Because we are a punitive people. We are a vengeful nation. We believe that the harshest penalty is always warranted, and that even that is not enough. We just keep upping the ante and calling for blood. We do it because our leaders have done the same thing: in their efforts to appear “tough on crime,” they have, in the last few decades, increased penalties for most crimes exponentially (while also inventing many new crimes). They have given us permission to think that we are justified in punishing anybody we want as much as we want, and we have ran with it.
We need to stop. The most basic ethical stance is the golden rule: treat others as you would want to be treated. None of us, when we’ve done wrong, wants to be given the harshest possible punishment. We want mercy and a second chance. We want what we categorically deny to others.
This doesn’t mean, of course, that we ignore crime, or don’t punish. It does mean that we should seek to give people the lightest possible punishment necessary to ensure public safety–based on research, not on public perception and media-generated hysteria–and every opportunity to go on to become a productive, law-abiding citizen after their punishment is finished.

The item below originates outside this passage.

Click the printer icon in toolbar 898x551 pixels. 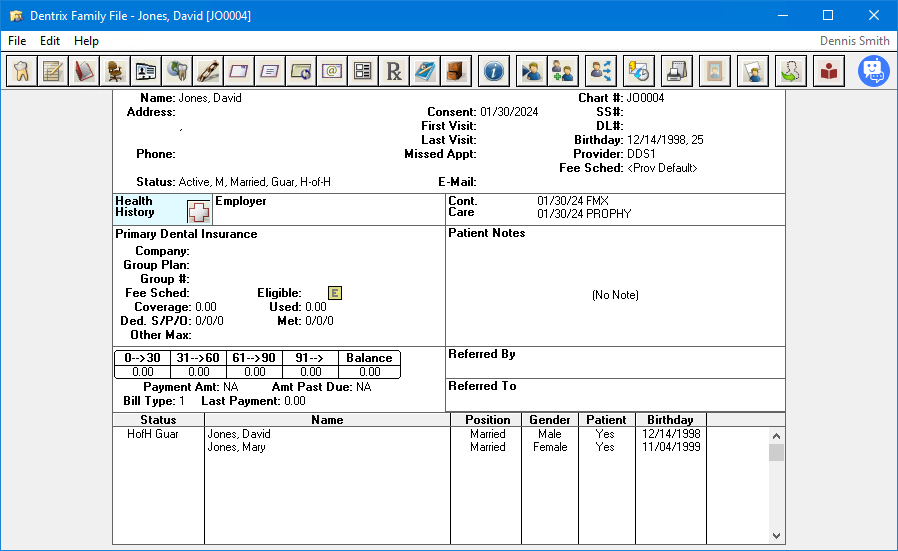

We make sure that punishments end.
The irony of the registry, of course, is that it is only legal because it has been classified as non-punitive. And yet that’s obviously not how most people view it. Most people see the registry as a fitting punishment for men who have committed crimes involving sex: the attitude is, they committed the crime, therefore they deserve this penalty. If they didn’t want to be on the registry, they shouldn’t have done it. But the registry cannot function as punishment, or else it is unconstitutional.
The sex offender registry was originally designed to be a list of people who, based on their past offenses, would be suspects if a child were kidnapped, sexually assaulted, and maybe murdered. It wasn’t designed to be a list of guys in their 20s who have engaged in or would consider engaging in sexual activity with willing post-pubescent teens. It wasn’t designed to be a list of men who made one really stupid choice in what they downloaded.

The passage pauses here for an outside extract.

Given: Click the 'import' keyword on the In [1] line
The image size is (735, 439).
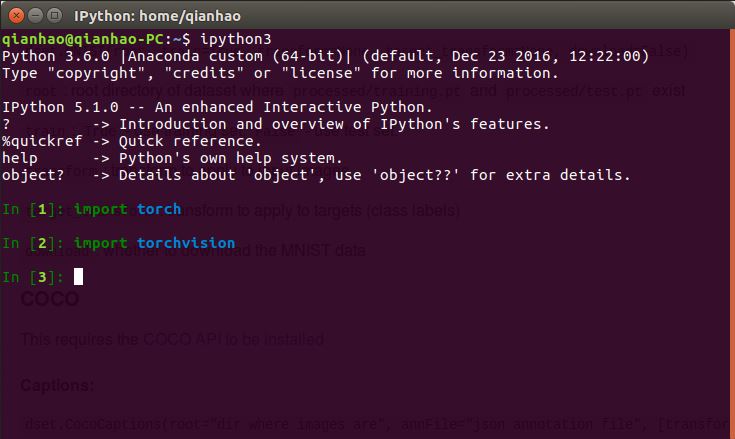Looking at the screenshot, I should pos(100,209).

It’s almost funny. After hearing my husband’s situation once, somebody said to me, in justification of why he should indeed be on a registry for two and a half decades, “If that had been a real 15yo, she might have regretted her decision to have sex with an older guy when she got older.” As if the purpose of the sex offender registry is to provide a list of guys who women might later regret having sex with.
I am NOT saying that men in their 20s who engage in sexual activity with willing post-pubescent teens shouldn’t be punished. I don’t think we have any universal moral imperative to punish such behavior, but if we decide as a society that these are relationships we want to discourage, we can legally do so. But do we really need to punish these men for decades? And what makes us feel justified in doing so?
We feel justified because we’ve been told we can. We can punish criminals as much as we want. And that is not okay.